Comprehensive physical examination.
Treatment: 1. Treatment is generally community focused; the goal of treatment is to maintain the quality of life as long as possible despite the progressive nature of the disease. Effective treatment is based on: Diagnosis of primary illness and concurrent psychiatric disorders. Assessment of auditory and visual impairment Measurement of the degree, nature, and progression of cognitive deficits. Assessment of functional capacity and ability for self care Family and social system assessment. 2. Environmental strategies in order to assist in maintaining the safety and functional abilities of the patient as long as possible. Pharmacologic Treatment 1. Pharmacologic therapy used for the person with DAT is directed toward the use of anticholinesterase drugs to slow the progression of the disorder by increasing the relative amount of acetylcholine. Available drugs include donepezil (Aricept), galantamine (Reminyl), rivastigmine (Exelon) and tacrine (Cognex). An NMDA-receptor antagonist memantine (Namenda) may be provided in an attempt to improve recognition. Other drugs may be used for behavioral control and symptom reduction. Agitation management: neuroleptic drugs Psychosis: neuroleptic drugs Depression: antidepressants, ECT Complications: 1. Without accurate diagnosis and treatment, secondary dementias may become permanent. 2. Falls with serious orthopedic or cerebral injuries. 3. Self-inflicted injuries 4. Aggression or violence to self, others, or property. 5. Wandering events, in which the person can get lost and potentially suffer exposure, hypothermia, injury, and even death. 6. Serious depression is demonstrated in caregivers who receive inadequate support. 7. Caregiver stress and burden may result in patient neglect or abuse. Nursing Interventions: Improving communication 1. Speak slowly and use short, simple words and phrases. 2. Consistently identify yourself, and address the person by name at each meeting. 3. Focus on one piece of information at a time. Review what has been discussed with patient. 4. If patient has vision or hearing disturbances, have him wear prescription eye glasses and/orhearing device. 5. Keep environment well lit. 6. Use clocks, calendars, and familiar personal effects in the patient’s view.
7. If patient becomes aggressive, shift the topic for a safer, more familiar one. Promoting Independence in Self-care 1. Assess and monitor patient’s ability to perform activities of daily living. 2. Encourage decision making regarding activities of daily living as much as possible. 3. Monitor food and fluid intake. 4. Weigh patient weekly. 5. Provide food that patient can eat while moving. 6. Sit with the patient during meals and assist by cueing.
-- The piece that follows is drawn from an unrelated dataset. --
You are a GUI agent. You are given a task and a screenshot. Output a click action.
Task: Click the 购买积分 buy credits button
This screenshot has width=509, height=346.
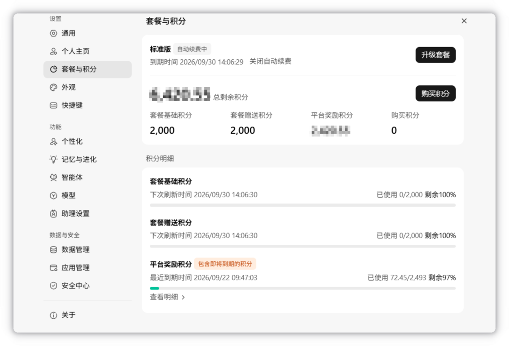435,93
Ensuring Safety 1. Discuss restriction of driving when recommended. 2. Assess patient’s home for safety; remove throw rugs, label rooms, and keep the house well lit. 3. Assess community for safety. 4. Alert neighbors about the patient’s wandering behavior. 5. Alert police and have current picture taken 6. Install safety bars in the bathroom. 7. Encourage physical activity during day time Preventing Violence and Aggression 1. Respond calmly and do not raise your voice. 2. Remove objects that might be used to harm self or others. 3. Identify stressors that increase agitation. 4. Distract patient when an upsetting situation develops.